En total, los científicos analizaron 79.035 muestras de 647 tipos de alimentos en 29 países en busca de residuos de 900 pesticidas. Pese al positivo dato, el jefe de la Unidad de Plaguicidas de la EFSA, José Tarazona, opta por la prudencia: “las tasas de adherencia de residuos son altas por tercer año consecutivo”. Tarazona reconoce además la importante contribución realizada por las autoridades alimentarias de los Estados miembro en su labor de recopilación y análisis de miles de muestras todos los años.

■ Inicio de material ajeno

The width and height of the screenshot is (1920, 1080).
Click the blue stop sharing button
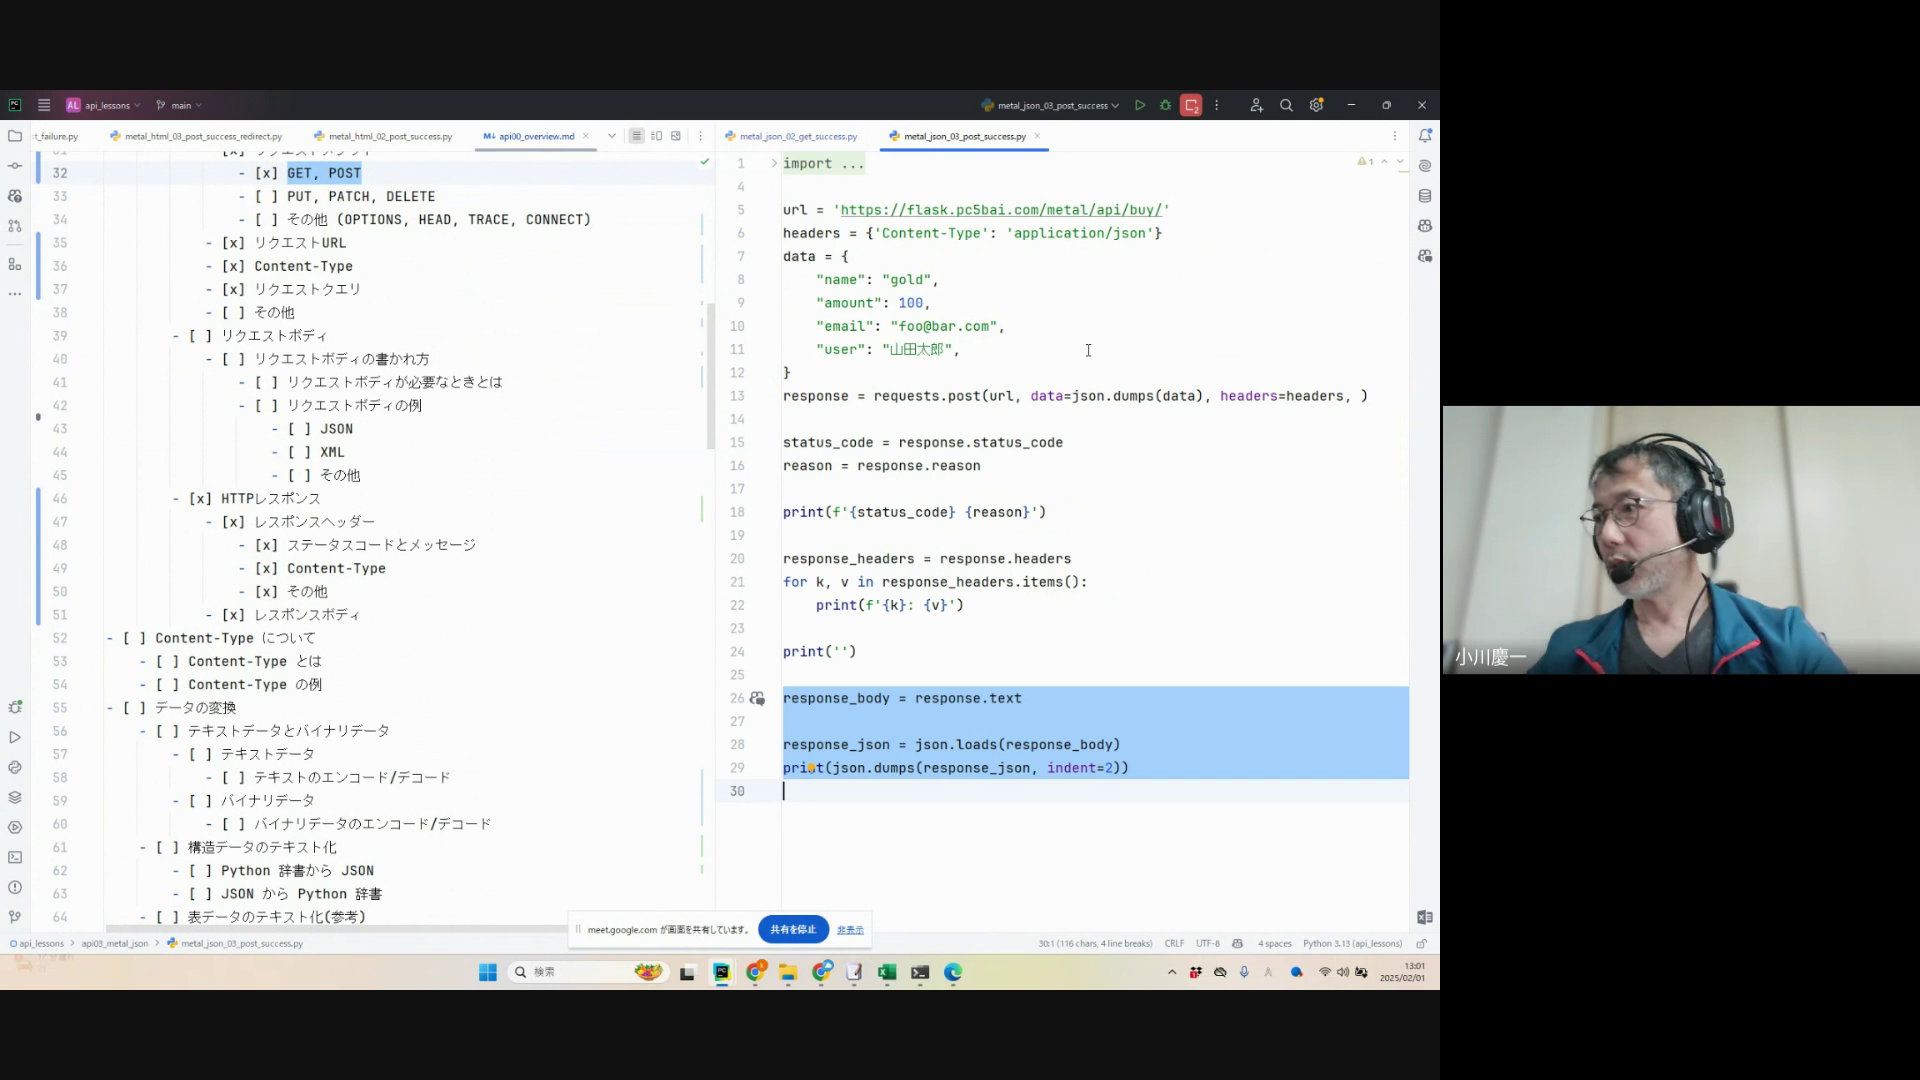point(793,929)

Por tipos de alimentos, los orgánicos mostraron una tasa de excedencia en LMR (límite máximo de residuos) menor que en el caso de los no ecológicos (0,5% frente a 2,6%, respectivamente). A su vez, la tasa de incumplimiento de los alimentos que se importan en la Unión Europea, Noruega y Islandia es cuatro veces mayor que la de los procedentes de esos países (3,7% por 0,9%).
Espinacas, la hortaliza con más problema de residuos
Las espinacas (con un 6,5% de excedencia en LMR), las habas (4,1%), las naranjas (2,5%), los pepinos (2,1%) y el arroz (2%) se convierten, según dicho informe, en los productos que más positivos por residuos reciben. En el lado opuesto se encuentran la harina de trigo (0,3%) y las patatas (0,6%), los dos productos en los que más se respetan los LMR.
Estos datos llevan a la EFSA a concluir que no existen riesgos a largo plazo para los consumidores europeos.